#### Page extract ####

Plaintiff alleges that he was fired in December 2007 and then repeatedly not rehired
for discriminatory reasons. He contends that these are not discrete acts subject to the 300day limitation, but are continuing violations.
A critical question to be answered when considering the application of the 300-day
period is "[w]hat constitutes an 'unlawful employment practice'" to start the period running.
See Id. at 109-10.
In Morgan, the former employee argued that all his claims of
discriminatory conduct were timely, including those occurring more than 300 days before
he filed his EEOC charge, because the word "practice" in § 2000e-5(e)(1) "connotes an
ongoing violation that can endure or recur over a period of time." Id. at 110. Noting that
42 U.S.C. § 2000e-2 "explains in great detail the sorts of actions that qualify as '[u]nlawful
employment practices,'" including "'to fail or refuse to hire or to discharge any individual,'"

####

Requirements -
Answer these questions from the excerpt on the 300-day filing period, giving each answer on its own line with the same letter.
(a) When does the plaintiff allege he was fired?
(b) In Morgan, what did the former employee argue the word "practice" connotes?
(c) Which section is described as explaining in great detail the sorts of actions that qualify as unlawful employment practices?

#### Given material ####

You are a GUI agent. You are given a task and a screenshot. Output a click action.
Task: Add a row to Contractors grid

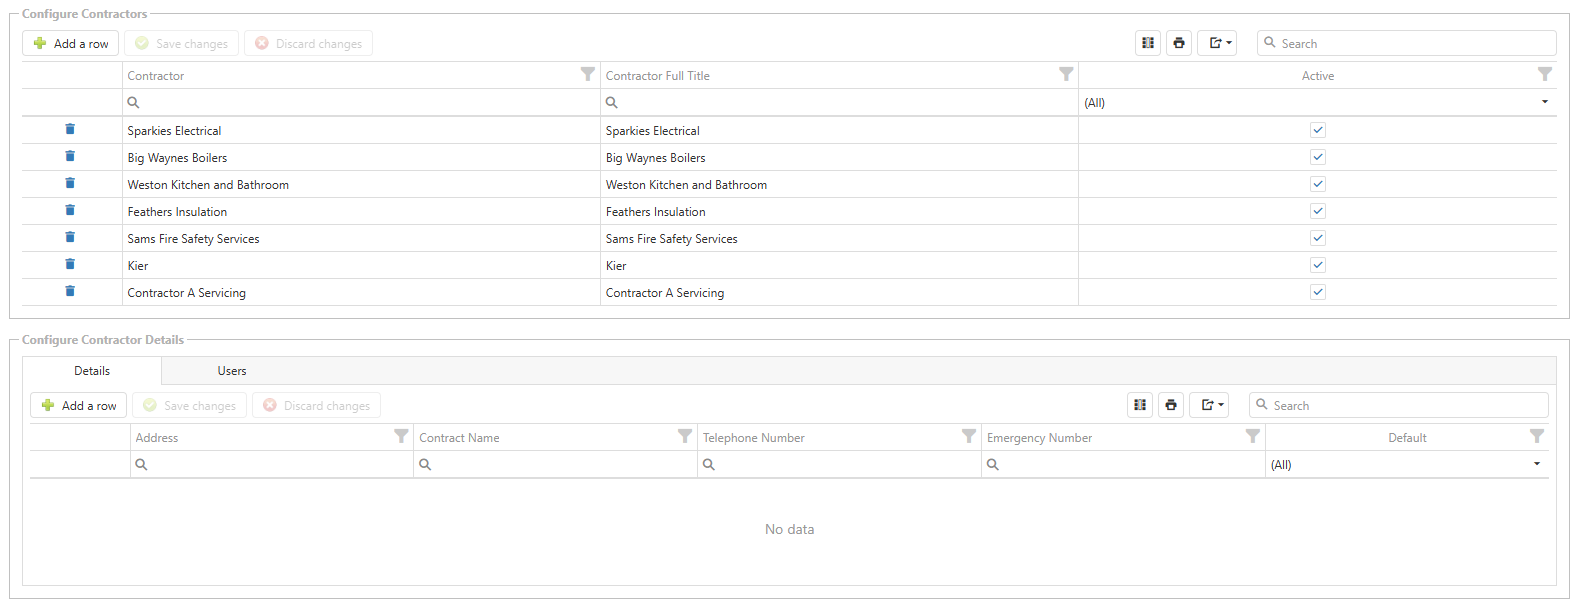click(71, 43)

####

Finished answer -
(a) December 2007
(b) An ongoing violation that can endure or recur over a period of time
(c) 42 U.S.C. § 2000e-2